Insider

Most young Brazilian NEETs are poor

NEETs youth according to income bracket
Photo: Guitarfoto/Shutterstock

The proportion of young Brazilians aged 15 to 29 who neither work nor study (NEETs) fell from 25.8 percent in 2021 to 22.3 percent in 2022, according to data published on Wednesday by the Brazilian Institute of Geography and Statistics (IBGE). However, the proportion is much higher among the country’s poorest.

Of the total of 10.9 million young NEETs, 61.2 percent were poor, with a per capita household income of less than USD 6.85 a day, and 14.8 percent were extremely poor, with a per capita household income of less than USD 2.15 a day, according to the World Bank’s poverty lines. 

In Brazil’s Northeast, its poorest region, 75.5 percent of young people who did not study and were not employed were in poverty, and 22.5 of young NEETs were in extreme poverty.

Black and brown women comprised 47.8% of poor young people and 44.7% of extremely poor young people, followed by black or brown men, of whom 33.3% were in poverty and 26.6% in extreme poverty.

Furthermore, in 2022, a total of 4.7 million unemployed young people were not looking for work. According to the IBGE, the reasons for this are related to care duties for relatives and household chores for 2 million women, while 420,000 men cited health problems as the main issue. Both genders also cited studying on their own as one of the reasons for not wanting to work.

According to the OECD, NEETs are “at risk of becoming socially excluded — individuals with income below the poverty-line and lacking the skills to improve their economic situation.”
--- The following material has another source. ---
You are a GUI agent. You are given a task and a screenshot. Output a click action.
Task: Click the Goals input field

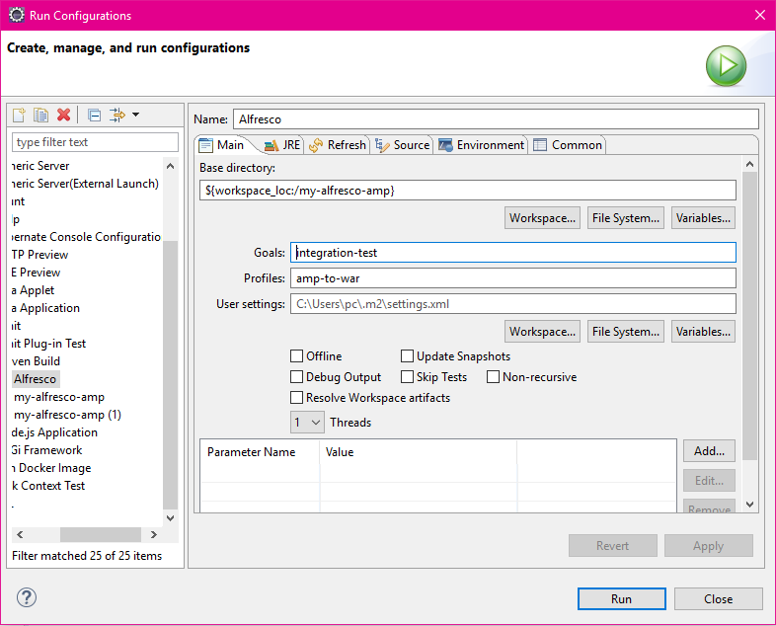[x=513, y=253]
In 2022, a total of 41.5 percent of people between the ages of 25 and 64 had not completed compulsory basic education — that is, high school. This is more than double the OECD average for the same age group in 2021 (20.1 percent).

The proportion of people without a high school diploma in Brazil is also higher than in Colombia (37.9%), Argentina (33.5%), or Chile (28%). Brazilians aged 25 to 64 with a college degree made up 20.7% in 2022, around half of the OECD average in 2021 (41.1%).